Theo Pütz, besser bekannt als der „Führerscheinpapst“, weiß (fast) alles, wenn es um das Thema Drogenkonsum und Straßenverkehr geht. Sein Wissen hat schon so manch zu Unrecht schikanierten Gelegenheitskiffer wieder zum Führerschein verholfen. Seit kurzer Zeit arbeitet er in den Räumen des Deutschen Hanf Verbandes als unabhängiger MPU-Berater.

Erst vor wenigen Tagen erreichte uns die Anfrage eines Betroffenen, der völlig nüchtern hinter seinem Steuer saß und in eine Kontrolle geriet.
Ja sicherlich, er hatte schon mal Cannabis konsumiert. Dies lag aber schon einige Tage zurück.
Das Ergebnis der erfolgten Blutanalyse überraschte den Betroffenen daher nur wenig, da kein aktives THC mehr nachweisbar war, und somit auch kein Verkehrsverstoß vorlag.

Alles in Butter, denkt er sich, hat er doch damit auch bewiesen, dass er in der Lage ist strikt zwischen Konsum und Verkehrsteilnahme zu trennen.
Leider wurde noch das unwirksame Abbauprodukt THC-Carbonsäure festgestellt. Damit war er als Cannabiskonsument enttarnt und registriert!
0,6 ng/ml Carbonsäure (unterhalb des analytischen Grenzwertes)
Daraufhin erhielt der Betroffene unschöne Post von seiner Führerscheinstelle.

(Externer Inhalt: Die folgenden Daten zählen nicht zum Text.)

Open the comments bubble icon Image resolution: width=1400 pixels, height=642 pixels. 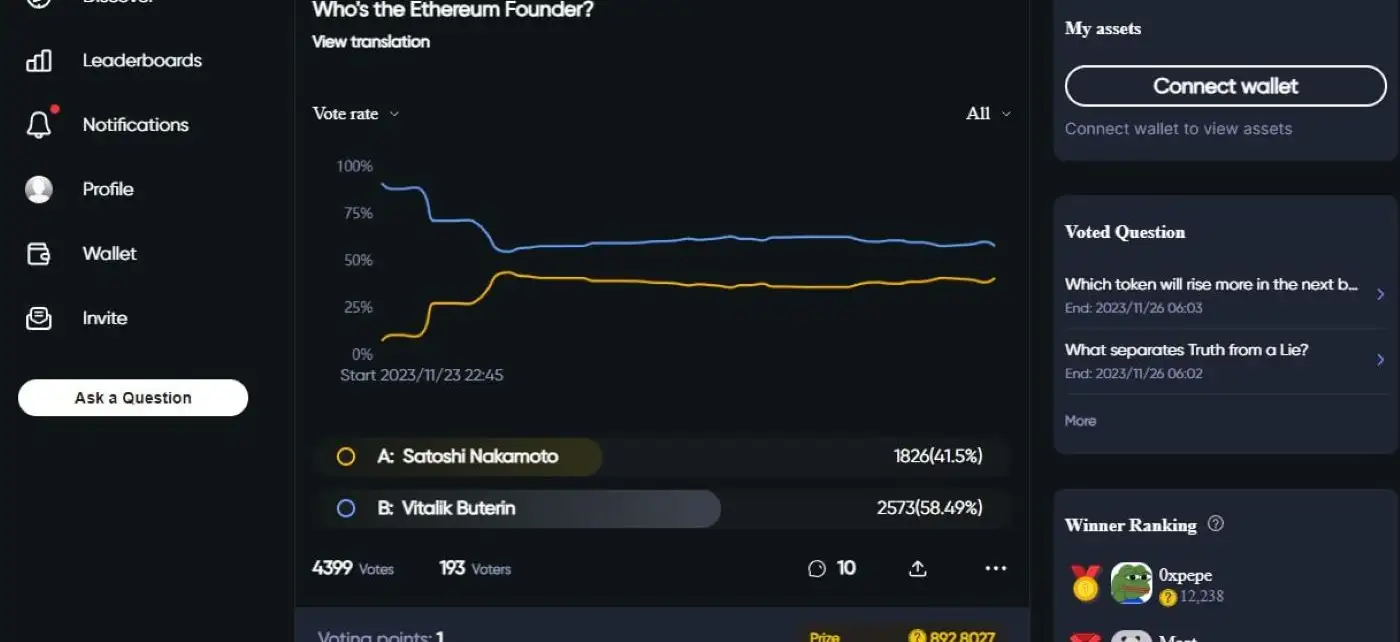(817, 569)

In diesem Schreiben wurde ihm mitgeteilt, dass laut Polizeibericht eine Verkehrskontrolle durchgeführt wurde, bei der neben einem Nachweis von sage und schreibe 0,6 Nanogramm THC-Carbonsäure im Blut, auch noch weitere Auffälligkeiten seitens der Polizei festgestellt wurden. In dem Schreiben teilt die Führerscheinbehörde dem Betreffenden letztendlich mit, dass sie in dem Fall noch einmal von einer Überprüfungsanordnung (MPU) absehen würde. Nicht ohne damit zu drohen, dass der Führerschein entzogen werden würde, sobald er nochmal mit Drogen auffallen sollte oder anderweitig strafrechtlich oder verkehrsrechtlich auffällig wird.

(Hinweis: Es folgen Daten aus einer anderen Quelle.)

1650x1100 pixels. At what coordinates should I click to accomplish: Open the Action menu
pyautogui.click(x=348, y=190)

Den Betroffenen wurmte insbesondere, dass von der Polizei behauptet wurde, das „Auffälligkeiten“ festgestellt wurden, die der hinzugezogene Amtsarzt bei der Blutentnahme nicht bestätigen konnte. Auch die dann tatsächlich festgestellten Blut-Werte sprechen eindeutig gegen die subjektive „Wahr“nehmung des Polizeibeamten.

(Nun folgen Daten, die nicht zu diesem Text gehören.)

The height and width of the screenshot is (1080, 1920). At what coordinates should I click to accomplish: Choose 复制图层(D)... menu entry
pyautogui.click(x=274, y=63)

Der Betroffene sieht sich hier nunmehr der Willkür und des Übereifers eines Polizeibeamten gegenüber und stellt sich die Frage, ob es legale Wege und Möglichkeiten gibt solche falschen Informationen seitens der Polizei an die Führerscheinstelle zu unterbinden.

Was kann man tun?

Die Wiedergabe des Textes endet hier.